→ **Text passage**:
■ ■ ■ ■ ■
The IBJJF recently announced the return of their heavyweight 8 man Grand Prix competition for 2019. This is the second installment of the tournament. Once again they are targeting the top talent in the sport for the event.
So far they have confirmed Marcus “Buchecha” Almedia, Gordon Ryan, Lucas Barbosa, and Leandro Lo in what is an already stellar lineup. Each one of the competitors named so far is capable of winning the top prize of $40k. The inclusion of Gordon Ryan makes things very interesting.
The grand prix event is unlike any other IBJJF events for a number of reasons. First of all the prize money on offer is significantly higher than any other IBJJF event. Secondly the IBJJF do not typically run standalone events for grapplers. They usually specialize in
The IBJJF choosing to run this style of event seems to be in direct response to the shifting grappling event landscape that we have seen in recent years. Grappling promotions such as EBI, Polaris, Kasai, Quintet, ACB, and WSOG have all established their own brand and have managed to attract the best fighters in every weight class.
These events typically dominate the social media feeds of BJJ fans and it has led many people to openly question the relevance of the IBBJF in the modern sport. Most notable of these criticisms came form the 2019 IBJJF world champion Mahamed Aly after he took home the top $20K prize at a WSOG tournament.
■ ■ ■ ■ ■
Source records:

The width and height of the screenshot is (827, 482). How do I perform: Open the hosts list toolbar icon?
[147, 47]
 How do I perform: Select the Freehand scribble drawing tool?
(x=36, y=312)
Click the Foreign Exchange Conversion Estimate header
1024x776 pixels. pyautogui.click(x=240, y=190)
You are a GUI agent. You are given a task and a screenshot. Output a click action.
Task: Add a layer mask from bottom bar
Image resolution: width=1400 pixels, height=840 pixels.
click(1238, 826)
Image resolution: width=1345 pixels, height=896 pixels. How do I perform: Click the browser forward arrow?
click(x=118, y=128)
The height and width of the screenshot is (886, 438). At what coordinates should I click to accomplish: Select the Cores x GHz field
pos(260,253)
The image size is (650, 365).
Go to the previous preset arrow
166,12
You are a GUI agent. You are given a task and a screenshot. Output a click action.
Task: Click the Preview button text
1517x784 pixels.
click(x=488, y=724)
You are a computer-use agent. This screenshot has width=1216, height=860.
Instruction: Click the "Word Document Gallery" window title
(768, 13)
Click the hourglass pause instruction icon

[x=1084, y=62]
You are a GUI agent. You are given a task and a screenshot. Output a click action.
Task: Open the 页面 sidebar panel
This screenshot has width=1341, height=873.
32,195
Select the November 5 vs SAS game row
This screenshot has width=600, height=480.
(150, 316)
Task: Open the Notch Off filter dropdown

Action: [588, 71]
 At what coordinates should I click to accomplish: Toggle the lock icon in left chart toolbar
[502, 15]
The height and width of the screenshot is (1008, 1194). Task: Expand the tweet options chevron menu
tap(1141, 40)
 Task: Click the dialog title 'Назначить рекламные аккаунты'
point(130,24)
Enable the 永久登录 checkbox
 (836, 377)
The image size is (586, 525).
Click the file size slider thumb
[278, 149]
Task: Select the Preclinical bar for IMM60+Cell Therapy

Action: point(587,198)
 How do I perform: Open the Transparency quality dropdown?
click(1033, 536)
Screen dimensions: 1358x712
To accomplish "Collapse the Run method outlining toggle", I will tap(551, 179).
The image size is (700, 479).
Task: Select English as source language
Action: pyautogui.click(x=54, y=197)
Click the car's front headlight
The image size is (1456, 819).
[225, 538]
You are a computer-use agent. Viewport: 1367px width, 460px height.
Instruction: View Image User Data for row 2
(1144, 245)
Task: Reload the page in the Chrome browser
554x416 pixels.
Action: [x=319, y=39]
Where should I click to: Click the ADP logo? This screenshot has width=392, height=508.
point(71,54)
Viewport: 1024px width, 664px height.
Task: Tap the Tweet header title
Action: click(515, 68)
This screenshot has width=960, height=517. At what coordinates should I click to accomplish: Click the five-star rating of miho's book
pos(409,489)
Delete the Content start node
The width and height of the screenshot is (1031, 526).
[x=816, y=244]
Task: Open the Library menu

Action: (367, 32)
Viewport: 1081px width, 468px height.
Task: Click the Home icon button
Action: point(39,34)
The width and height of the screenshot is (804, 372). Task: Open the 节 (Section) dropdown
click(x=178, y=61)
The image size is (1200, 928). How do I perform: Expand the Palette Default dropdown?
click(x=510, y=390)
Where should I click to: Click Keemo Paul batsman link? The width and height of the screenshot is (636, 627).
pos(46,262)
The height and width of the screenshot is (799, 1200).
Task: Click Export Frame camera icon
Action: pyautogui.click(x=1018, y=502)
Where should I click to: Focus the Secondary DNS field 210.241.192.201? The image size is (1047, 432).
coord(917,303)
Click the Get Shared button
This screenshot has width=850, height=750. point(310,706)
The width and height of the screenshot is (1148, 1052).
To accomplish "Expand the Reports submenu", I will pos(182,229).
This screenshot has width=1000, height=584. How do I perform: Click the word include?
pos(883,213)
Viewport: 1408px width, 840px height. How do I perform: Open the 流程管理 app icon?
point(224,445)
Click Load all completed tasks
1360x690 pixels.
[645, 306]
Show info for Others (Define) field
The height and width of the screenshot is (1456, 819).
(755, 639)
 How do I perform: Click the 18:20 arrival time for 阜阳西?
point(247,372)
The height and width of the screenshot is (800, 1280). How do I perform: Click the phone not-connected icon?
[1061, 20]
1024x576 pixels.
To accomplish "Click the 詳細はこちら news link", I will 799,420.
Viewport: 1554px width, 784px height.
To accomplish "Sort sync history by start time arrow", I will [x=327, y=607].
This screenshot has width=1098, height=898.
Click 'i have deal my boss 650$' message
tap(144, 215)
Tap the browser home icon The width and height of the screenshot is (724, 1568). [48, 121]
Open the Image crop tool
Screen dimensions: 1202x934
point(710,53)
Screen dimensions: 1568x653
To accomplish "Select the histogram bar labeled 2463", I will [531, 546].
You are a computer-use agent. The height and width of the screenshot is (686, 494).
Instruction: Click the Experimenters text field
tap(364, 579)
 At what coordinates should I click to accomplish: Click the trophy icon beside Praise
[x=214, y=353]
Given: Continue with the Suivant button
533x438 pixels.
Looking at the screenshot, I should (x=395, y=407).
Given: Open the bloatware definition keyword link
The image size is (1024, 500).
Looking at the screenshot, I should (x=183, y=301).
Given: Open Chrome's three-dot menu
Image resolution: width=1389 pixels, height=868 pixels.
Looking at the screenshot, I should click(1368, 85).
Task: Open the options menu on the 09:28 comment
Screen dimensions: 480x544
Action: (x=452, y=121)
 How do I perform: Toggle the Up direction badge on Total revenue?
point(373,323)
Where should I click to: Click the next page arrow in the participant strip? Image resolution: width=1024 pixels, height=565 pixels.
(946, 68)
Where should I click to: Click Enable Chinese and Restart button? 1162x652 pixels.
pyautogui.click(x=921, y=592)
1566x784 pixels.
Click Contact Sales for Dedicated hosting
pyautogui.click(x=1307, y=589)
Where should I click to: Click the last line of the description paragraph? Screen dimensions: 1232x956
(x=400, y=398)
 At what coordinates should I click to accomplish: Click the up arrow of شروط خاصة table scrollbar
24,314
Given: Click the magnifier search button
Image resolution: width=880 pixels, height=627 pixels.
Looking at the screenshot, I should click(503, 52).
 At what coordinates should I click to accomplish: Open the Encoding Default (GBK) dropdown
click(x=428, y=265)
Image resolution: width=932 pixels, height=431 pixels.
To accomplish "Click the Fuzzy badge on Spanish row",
■ ■ ■ ■ ■
→ **Task instructions**:
**1.** Answer these questions from the IBJJF Grand Prix passage:
(a) Which installment of the heavyweight Grand Prix is the 2019 tournament?
(b) What is the top prize for the event?
(c) How much did Mahamed Aly take home at a WSOG tournament?
**2.** Reproduce, character for character, the source rows between the row holding "Screen dimensions: 1358x712" and the row holding "Action: point(39,34)", inclusive.

→ **Task solutions**:
**1.**
(a) The second installment.
(b) $40k.
(c) $20K.

**2.**
Screen dimensions: 1358x712
To accomplish "Collapse the Run method outlining toggle", I will tap(551, 179).
The image size is (700, 479).
Task: Select English as source language
Action: pyautogui.click(x=54, y=197)
Click the car's front headlight
The image size is (1456, 819).
[225, 538]
You are a computer-use agent. Viewport: 1367px width, 460px height.
Instruction: View Image User Data for row 2
(1144, 245)
Task: Reload the page in the Chrome browser
554x416 pixels.
Action: [x=319, y=39]
Where should I click to: Click the ADP logo? This screenshot has width=392, height=508.
point(71,54)
Viewport: 1024px width, 664px height.
Task: Tap the Tweet header title
Action: click(515, 68)
This screenshot has width=960, height=517. At what coordinates should I click to accomplish: Click the five-star rating of miho's book
pos(409,489)
Delete the Content start node
The width and height of the screenshot is (1031, 526).
[x=816, y=244]
Task: Open the Library menu

Action: (367, 32)
Viewport: 1081px width, 468px height.
Task: Click the Home icon button
Action: point(39,34)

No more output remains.